* Excerpt
▼

Key Investigations for Secondary Glaucoma

The investigation of secondary glaucoma is guided by the principle that the slit-lamp and gonioscopy will usually reveal the underlying cause if examined systematically. The standard glaucoma work-up (tonometry, optic disc assessment, perimetry, OCT) applies to all cases; the cause-specific investigations are layered on top. The key insight is that secondary glaucoma patients almost always have additional anterior segment signs that are absent in primary glaucoma — signs that point directly to the underlying aetiology. The examining clinician's task is therefore not simply to measure IOP and assess the optic nerve (as in POAG), but to read the entire anterior segment as a diagnostic text: the corneal endothelium, the anterior chamber depth and clarity, the iris surface and pupil margin, the anterior lens capsule, and the angle on gonioscopy each carry specific diagnostic information. Missing these signs — focusing only on IOP and the disc — leads to the dangerous error of treating secondary glaucoma as if it were POAG, missing the reversible underlying cause, and committing the patient to lifelong IOP therapy when the correct intervention is entirely different.

▲

* What you should do
Continue the passage on investigating secondary glaucoma, starting after its final sentence.

* Records shown

▼

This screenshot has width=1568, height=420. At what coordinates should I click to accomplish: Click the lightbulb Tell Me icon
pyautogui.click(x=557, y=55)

▲
▼

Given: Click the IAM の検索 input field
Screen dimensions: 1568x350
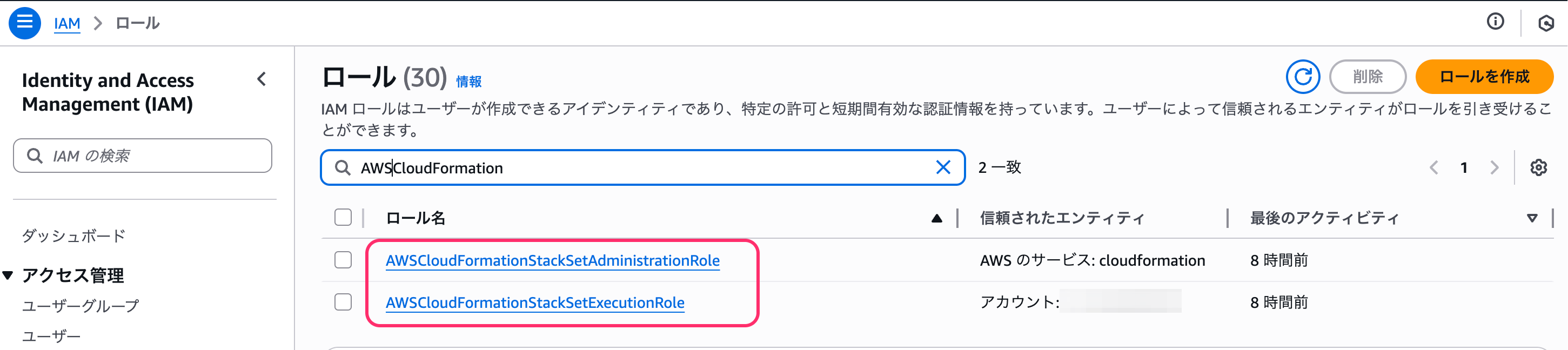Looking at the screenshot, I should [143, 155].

▲

* Task output
Slit-lamp examination — look for cause-specific signs:
- Corneal endothelium (Koeppe illumination): vertical brown pigment stripe = Krukenberg spindle (pigmentary glaucoma); keratic precipitates (KPs) = uveitis; sclerotic scatter of cornea
- Anterior chamber: cells and flare (uveitis); white fluffy material (phacolytic — macrophages visible); pseudopodial anterior chamber depth (very shallow = phacomorphic)
- Iris: rubeosis iridis (fine blood vessels on iris surface, especially at the pupil margin = neovascular glaucoma); ectropion uvea (late NVG from membrane traction); heterochromia; posterior synechiae; PXF material at pupil margin
- Lens: white fluffy flocculent material on anterior lens capsule = PXF material (pseudoexfoliation); nuclear sclerosis + white flocculent material leaking = phacolytic; swollen, intumescent lens = phacomorphic; anteriorly subluxed lens = pupil block
- Vitreous: khaki/hazel-coloured cells in anterior vitreous or anterior chamber = ghost cells (vitreous haemorrhage history)

Gonioscopy — the MOST IMPORTANT investigation:
- Open angle: POAG or open-angle secondary — then look for specific angle signs:
- Dense trabecular meshwork pigmentation: pigmentary glaucoma (heavy band) or PXF (irregular deposits)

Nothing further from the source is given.